A Real Life nos propone salir de la «tecnosfera» en la que vivimos y poner de una vez los pies en el suelo. Dar la espalda a la realidad virtual y a los reality-shows, y recuperar el placer de conversar cara a cara. Dejar de comer alimentos con aditivos y con colorantes, y descubrir el auténtico sabor de las verduras y legumbres de temporada. Aprovechar el tiempo libre no para encerrarse entre cuatro paredes sino para recobrar el contacto con la naturaleza, que tanta falta nos hace.

«Vivimos rodeados de objetos etéreos que nos transportan a lugares inexistentes —afirma Barbara McNally—. Si no queremos perder el norte en nuestras vidas, tenemos que agarrarnos firmemente a las cosas reales».

Barbara nació en la periferia, pero siempre le tentó Nueva York, donde ahora vive con su hijo.
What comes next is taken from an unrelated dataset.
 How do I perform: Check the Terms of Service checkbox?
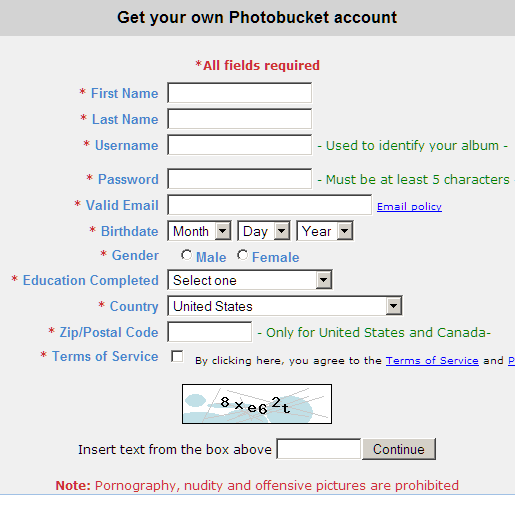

La ciudad de los rascacielos, dice, no está necesariamente reñida con el estilo de vida que predica: todas las mañanas sale a pasear en bicicleta, tiene un centro de yoga a la vuelta de la esquina y una vez por semana acude al mercado de granjeros de Union Square, a cuatro manzanas de su casa.

En su hogar, todo muy sencillo y natural: madera de pino, paredes blancas y decoración austera. No hay televisión a la vista, y todos los aparatos —incluido el ordenador, inevitable herramienta— están camuflados. «La vida moderna —dice— es como una muñeca rusa. Hay que aprender a deshacerse de todos los "envoltorios" y proponerse llegar al corazón de las cosas».